Пребывание в Территете слишком утомляет ее. А Киссинген и его ванны должны придать ей сил. Ей очень нравится это местечко. «Он не великолепен, — говорит она, — но мил, хорош и покоен. Совсем как в деревне, где воздух словно бальзам»[541]
. Из Киссингена императрица поздравляет свою дочь Гизелу с серебряной свадьбой и добавляет: «Больно, что в этот день с нами нет нашего дорогого Рудольфа, который двадцать пять лет назад так радовался твоей свадьбе, но с тяжелым сердцем расставался с тобой. Но он ушел от нас, и я завидую его покою»[542].25 апреля император посещает свою супругу в Киссингене. Чтобы доставить ей радость, он сообщает, что приобрел у одного английского лорда великолепную корову для ее фермы. Бесспорно, Елизавета выглядит плохо и производит впечатление страшно утомленной. Императора поражает то, что его расторопная, неутомимая супруга идет медленной и уставшей походкой, но Елизавета берет себя в руки и скрывает свое дурное настроение, утверждая, что все хорошо. Эти восемь дней проходят в полной гармонии. Но Франц Иосиф видит, что дело со здоровьем императрицы обстоит действительно плохо. Он поручает Валерии ехать к матери в Киссинген, чтобы понаблюдать за ней и оказать на нее влияние, призвав к разумному образу жизни. Это подействовало: Елизавета так же душевно близка со своей дочерью, как в чудесные дни детства Валерии. Печаль ее проявляется лишь иногда, но все-таки полностью не исчезает.
Императрица безудержно изливает своей дочери душу: «Знаешь, я навсегда вычеркнула из моей жизни два слова — «надеяться» и «радоваться».
Даже слабая и уставшая, Елизавета по привычке не отказывается от ходьбы. Но поездки в Клаусхоф и в другие места будут проведены в гораздо более медленном темпе. Иногда на мгновение появляется веселое настроение, напоминающее о лучших временах, но потом словно тучи набегают — глубокая меланхолия, физическая слабость и душевная безутешность. «Я страстно желаю смерти, — однажды говорит Елизавета Валерии[543]

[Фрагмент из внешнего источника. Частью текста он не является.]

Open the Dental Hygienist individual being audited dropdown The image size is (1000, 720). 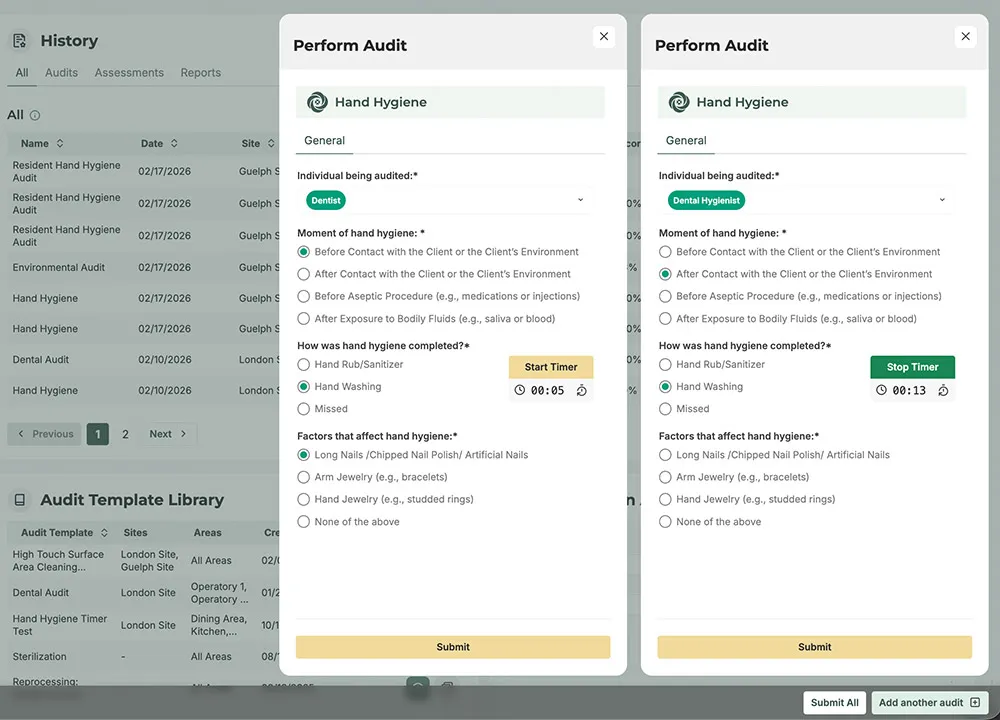click(x=940, y=200)
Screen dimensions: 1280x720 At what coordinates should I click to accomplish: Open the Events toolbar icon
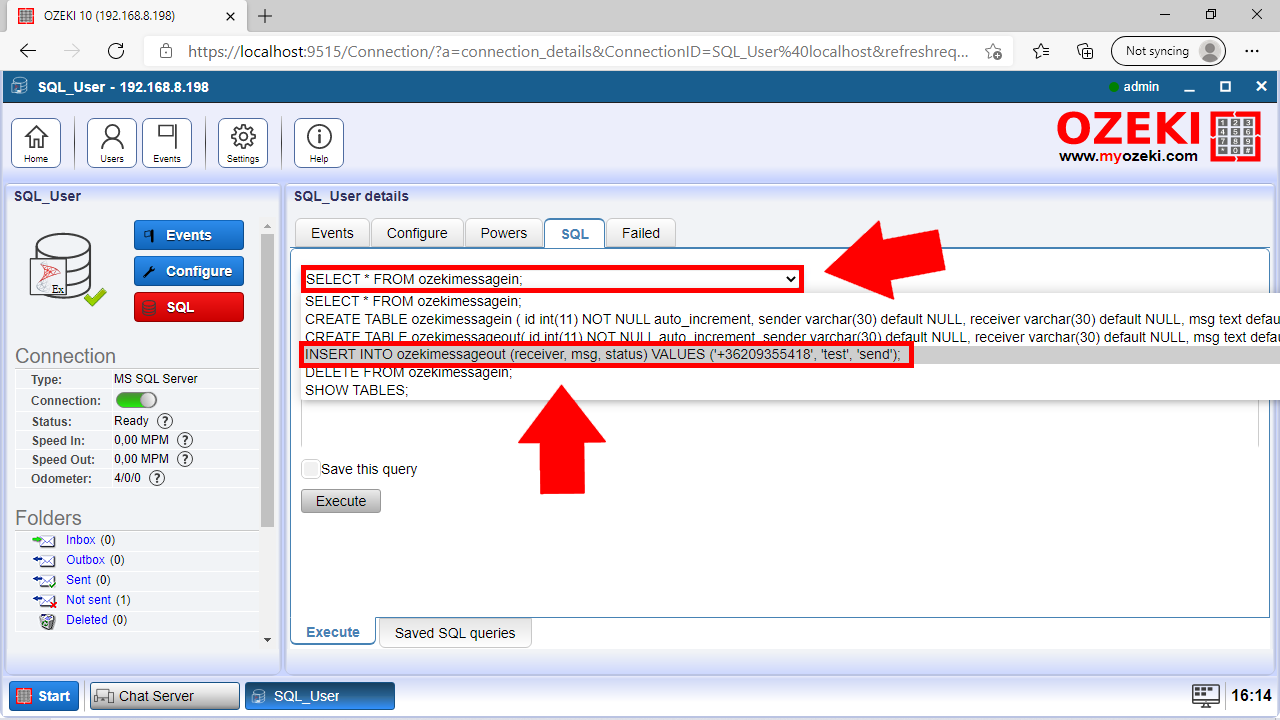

. — Я не боюсь ее, потому что не хочу верить, что есть сила, жестокая, полагающая недостаточными земные страдания, достающая душу из тела с целью предания ее дальнейшим мучениям». Елизавета беседует с дочерью о несчастье и смерти, о жизни и о сущности Бога: «Человек слишком мал и жалок, чтобы ломать голову над сущностью Бога. Я уже давно не пытаюсь этого делать». Лишь одно императрица может сказать с уверенностью: «Господь прав и силен. Сильнейший всегда прав».